I note that you have changed the achievement levels of your Word Wheel puzzle in the print edition, expanding from three (average, good and excellent) to five (beginner, good, brilliant, superb and genius). I appreciate the promotion from excellence to genius that this implies, but tend to the opinion that you have overestimated my abilities, which I suspect to be no better than superb, and on some days merely brilliant. Also, I am surprised at the paltry target that you have set for beginners.

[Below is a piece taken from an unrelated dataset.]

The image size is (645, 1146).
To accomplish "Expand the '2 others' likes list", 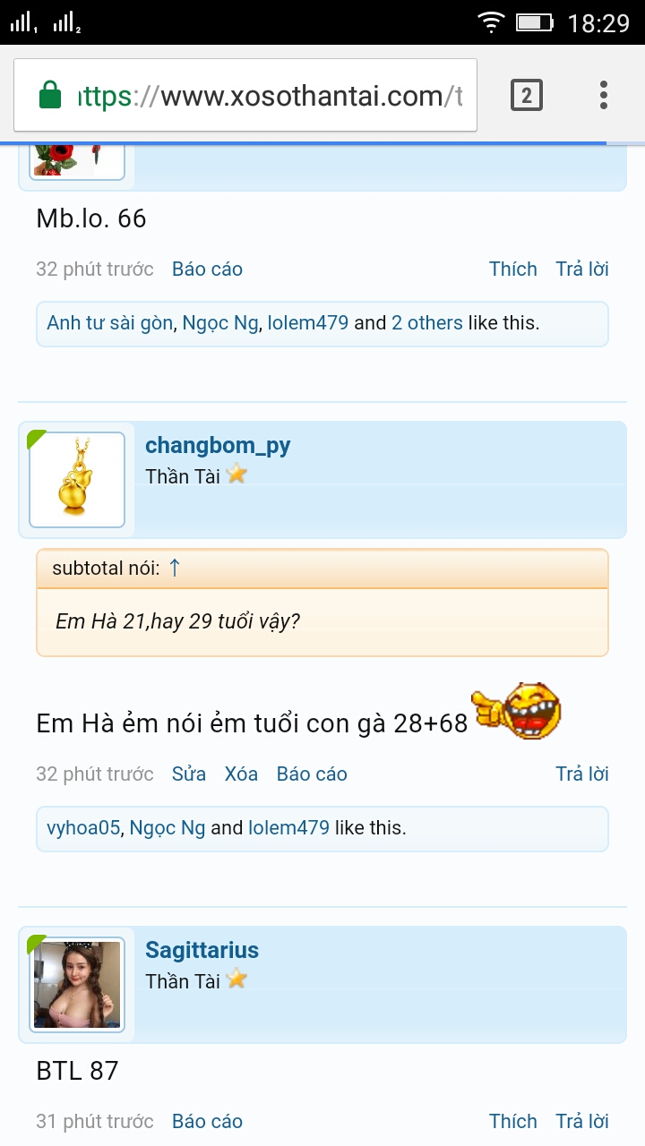I will (427, 323).
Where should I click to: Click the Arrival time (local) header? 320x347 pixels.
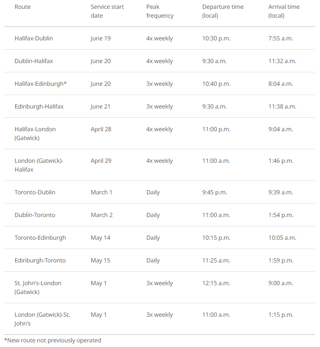click(284, 11)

If you can’t make more than one word from nine letters, you are not a beginner at Word Wheel, but at basic literacy.
Chris Walsh
Reading
• I’m delighted to discover that I have gone from being “average” to being “superb” in the course of just four days (Word Wheel, Friday to Monday), without any effort on my part.
Ruth Cartlidge
Okehampton, Devon
• Oh no! Bill McGinley’s “Fruit flies like a kiwi” letter (2 June) has thrown me straight back to my confused childhood. It took me years to make sense of my father and big sister’s delighted repartee. Him, late as always: “Time flies!” Her: “You can’t, they fly too fast.”
Hilary Chivall
Lancaster
• In your report (Unconventional dating app Feeld reports surge in ‘vanilla tourists’, 1 June), Feeld’s chief executive, Anna Kirov, refers to “toxic misogyny”. As opposed to what other sort of misogyny, I wonder?
Jane Bradbury
Birmingham
• I thought Simon Elmes’ criticism of “unwanted Americanisms” was just awesome (Letters, 29 May).